Task →
The answer should consist of each line below that contains the word "arrow".

Records for this task →

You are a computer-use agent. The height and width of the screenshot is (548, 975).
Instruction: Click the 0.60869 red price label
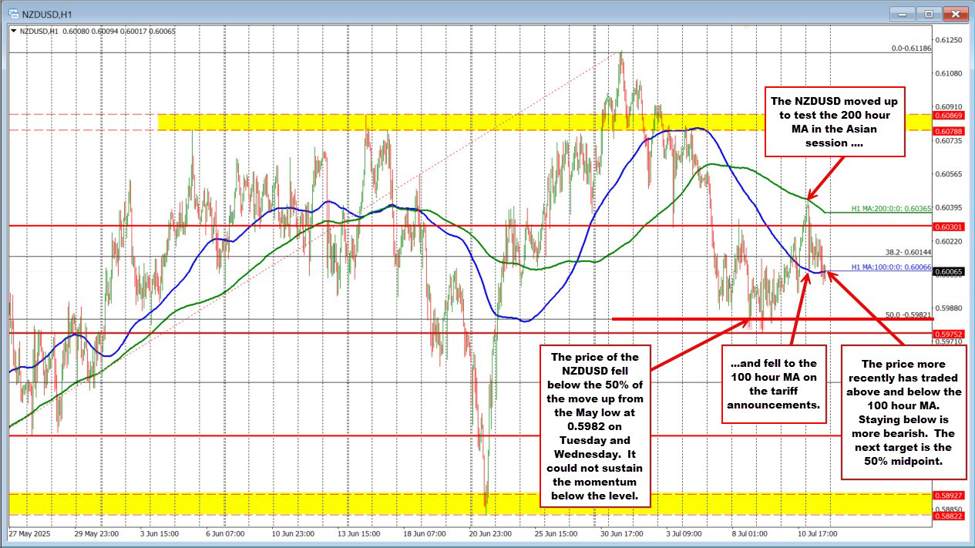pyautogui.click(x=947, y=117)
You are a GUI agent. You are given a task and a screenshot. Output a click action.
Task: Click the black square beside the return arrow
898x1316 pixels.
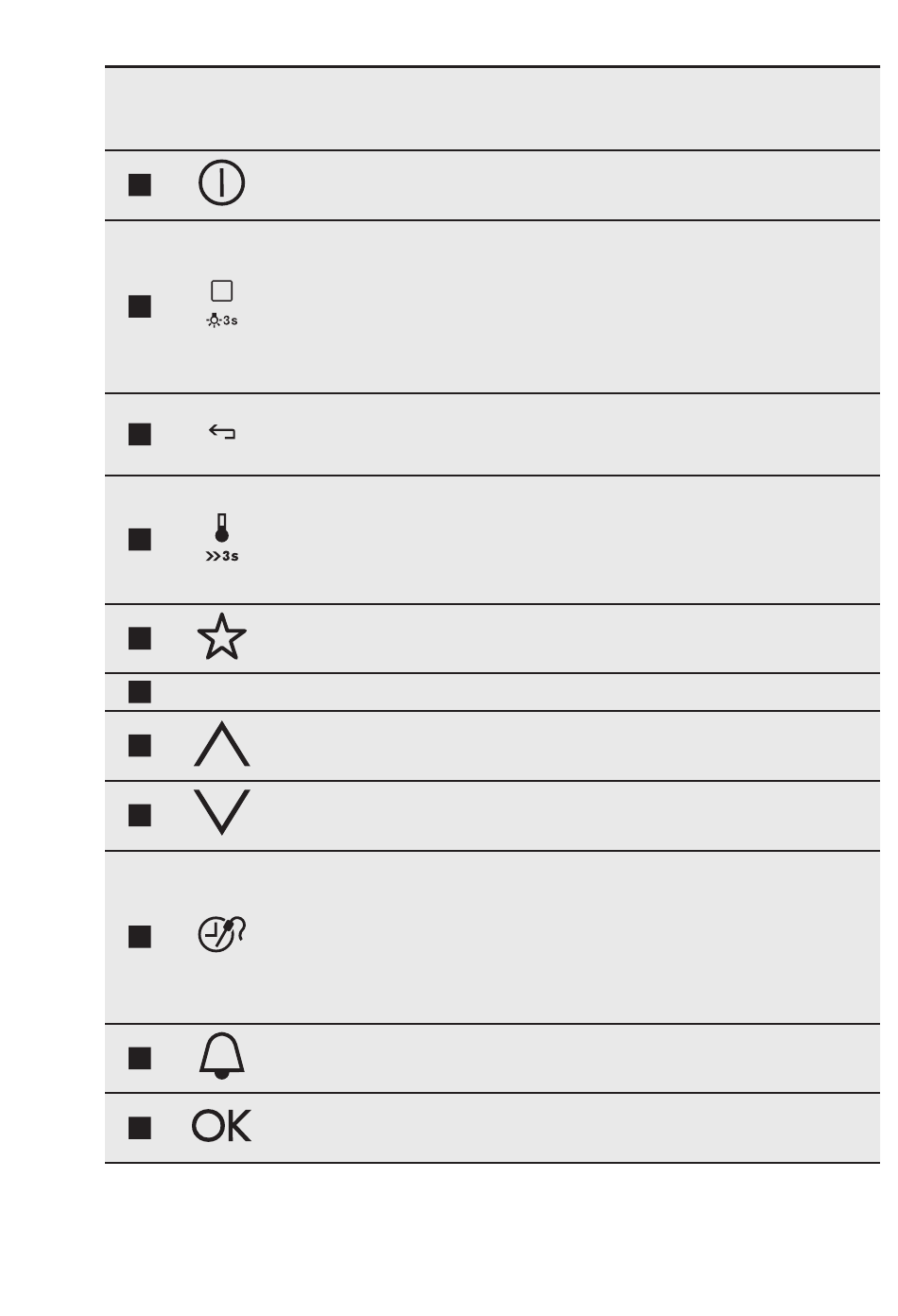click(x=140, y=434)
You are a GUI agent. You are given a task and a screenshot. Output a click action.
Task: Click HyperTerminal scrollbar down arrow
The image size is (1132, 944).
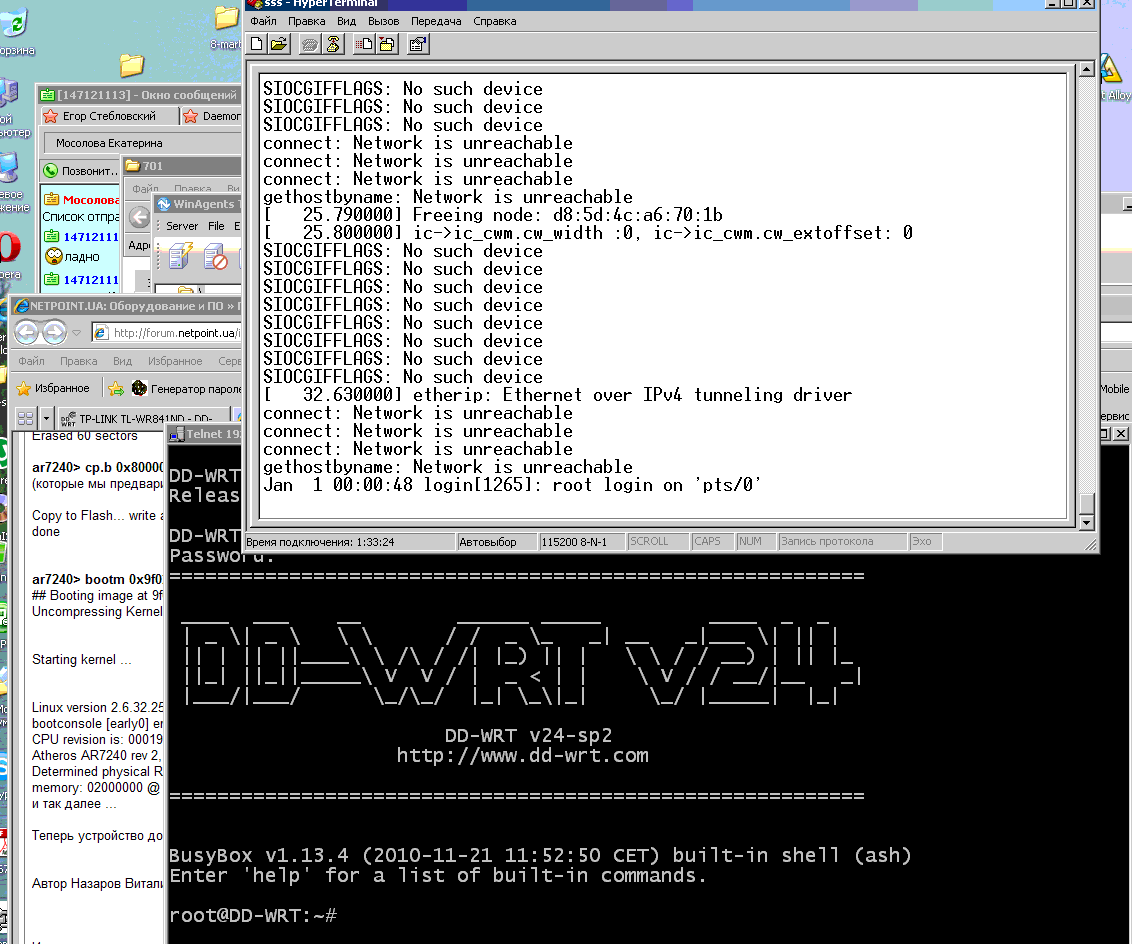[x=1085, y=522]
* * *
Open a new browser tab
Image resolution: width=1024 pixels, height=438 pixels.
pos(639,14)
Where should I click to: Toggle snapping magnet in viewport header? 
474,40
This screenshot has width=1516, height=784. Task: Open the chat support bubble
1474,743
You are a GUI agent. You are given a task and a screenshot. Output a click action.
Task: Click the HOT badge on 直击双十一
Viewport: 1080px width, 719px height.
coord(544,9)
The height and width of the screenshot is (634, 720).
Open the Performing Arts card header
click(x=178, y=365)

Output of the task →
Task: Click the black square beside the return arrow
Task: Click HyperTerminal scrollbar down arrow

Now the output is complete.